• Exercise
Count the lines of the records that contain the word "badge" and give only that number.

• Data
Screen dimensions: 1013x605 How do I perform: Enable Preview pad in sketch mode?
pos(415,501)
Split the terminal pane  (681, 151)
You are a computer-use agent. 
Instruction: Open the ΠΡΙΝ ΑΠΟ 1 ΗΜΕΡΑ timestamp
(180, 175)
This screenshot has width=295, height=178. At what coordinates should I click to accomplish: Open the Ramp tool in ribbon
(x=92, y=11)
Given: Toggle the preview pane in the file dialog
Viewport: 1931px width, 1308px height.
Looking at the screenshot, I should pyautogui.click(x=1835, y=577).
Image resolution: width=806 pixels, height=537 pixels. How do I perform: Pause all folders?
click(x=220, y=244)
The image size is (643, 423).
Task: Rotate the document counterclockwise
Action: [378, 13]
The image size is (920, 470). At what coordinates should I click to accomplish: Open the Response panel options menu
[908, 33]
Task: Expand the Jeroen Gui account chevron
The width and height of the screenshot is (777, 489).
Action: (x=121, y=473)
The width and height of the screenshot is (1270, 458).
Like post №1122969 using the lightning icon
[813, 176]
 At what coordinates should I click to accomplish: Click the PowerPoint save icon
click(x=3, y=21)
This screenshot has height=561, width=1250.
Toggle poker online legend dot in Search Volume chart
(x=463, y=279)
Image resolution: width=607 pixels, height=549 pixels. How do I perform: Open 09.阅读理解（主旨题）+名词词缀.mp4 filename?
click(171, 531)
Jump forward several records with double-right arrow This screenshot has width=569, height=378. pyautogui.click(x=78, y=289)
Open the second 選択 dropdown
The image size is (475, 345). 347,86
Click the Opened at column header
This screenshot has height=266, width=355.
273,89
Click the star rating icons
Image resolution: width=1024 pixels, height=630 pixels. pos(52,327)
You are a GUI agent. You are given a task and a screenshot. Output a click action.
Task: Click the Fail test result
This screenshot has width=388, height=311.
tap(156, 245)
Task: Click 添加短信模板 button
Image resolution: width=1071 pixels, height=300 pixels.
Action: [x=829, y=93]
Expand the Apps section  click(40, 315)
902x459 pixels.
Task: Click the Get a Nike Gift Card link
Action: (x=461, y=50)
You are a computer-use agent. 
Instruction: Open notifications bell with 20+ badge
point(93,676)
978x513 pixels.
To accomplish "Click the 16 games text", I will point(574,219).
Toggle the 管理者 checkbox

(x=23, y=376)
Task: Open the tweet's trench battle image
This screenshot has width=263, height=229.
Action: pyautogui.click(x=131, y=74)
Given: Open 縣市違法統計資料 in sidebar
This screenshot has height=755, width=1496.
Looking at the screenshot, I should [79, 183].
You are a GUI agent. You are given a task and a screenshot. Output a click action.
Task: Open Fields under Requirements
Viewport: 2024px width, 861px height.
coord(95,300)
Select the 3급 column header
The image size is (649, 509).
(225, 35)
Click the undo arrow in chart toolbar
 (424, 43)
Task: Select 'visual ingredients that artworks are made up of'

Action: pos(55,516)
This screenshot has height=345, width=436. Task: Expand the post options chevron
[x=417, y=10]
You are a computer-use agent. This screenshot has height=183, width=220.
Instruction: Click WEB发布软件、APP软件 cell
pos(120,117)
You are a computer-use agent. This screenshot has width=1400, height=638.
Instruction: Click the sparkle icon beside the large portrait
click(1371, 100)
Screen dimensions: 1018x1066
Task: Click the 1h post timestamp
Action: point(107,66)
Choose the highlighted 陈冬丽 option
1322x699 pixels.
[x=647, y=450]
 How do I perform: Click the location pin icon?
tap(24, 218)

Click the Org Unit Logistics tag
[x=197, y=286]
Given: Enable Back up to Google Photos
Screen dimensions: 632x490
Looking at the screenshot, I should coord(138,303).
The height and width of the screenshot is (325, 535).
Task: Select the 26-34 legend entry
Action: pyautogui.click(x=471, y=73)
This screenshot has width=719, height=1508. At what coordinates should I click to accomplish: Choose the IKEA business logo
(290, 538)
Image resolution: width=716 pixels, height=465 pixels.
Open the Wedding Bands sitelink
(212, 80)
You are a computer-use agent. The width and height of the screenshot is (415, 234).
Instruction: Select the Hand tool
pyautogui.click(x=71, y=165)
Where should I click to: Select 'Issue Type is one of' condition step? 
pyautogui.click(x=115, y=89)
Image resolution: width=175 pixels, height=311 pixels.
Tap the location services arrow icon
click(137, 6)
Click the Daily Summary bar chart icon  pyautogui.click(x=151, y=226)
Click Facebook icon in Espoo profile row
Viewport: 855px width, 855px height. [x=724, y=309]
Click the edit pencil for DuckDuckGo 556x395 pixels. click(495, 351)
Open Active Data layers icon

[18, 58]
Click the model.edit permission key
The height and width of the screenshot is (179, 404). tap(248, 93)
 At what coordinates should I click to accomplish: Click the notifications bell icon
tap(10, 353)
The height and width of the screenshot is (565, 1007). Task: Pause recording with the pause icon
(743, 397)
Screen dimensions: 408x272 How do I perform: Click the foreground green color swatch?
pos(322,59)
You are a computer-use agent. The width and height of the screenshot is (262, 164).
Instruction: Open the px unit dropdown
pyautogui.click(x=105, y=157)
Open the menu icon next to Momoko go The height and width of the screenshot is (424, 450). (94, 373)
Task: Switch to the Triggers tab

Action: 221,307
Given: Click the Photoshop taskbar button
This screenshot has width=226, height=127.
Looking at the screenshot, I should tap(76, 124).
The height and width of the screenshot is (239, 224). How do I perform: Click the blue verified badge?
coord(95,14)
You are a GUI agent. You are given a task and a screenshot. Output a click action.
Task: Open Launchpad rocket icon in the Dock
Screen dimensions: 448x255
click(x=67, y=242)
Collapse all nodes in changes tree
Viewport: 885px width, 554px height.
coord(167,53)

• Answer to the exercise
2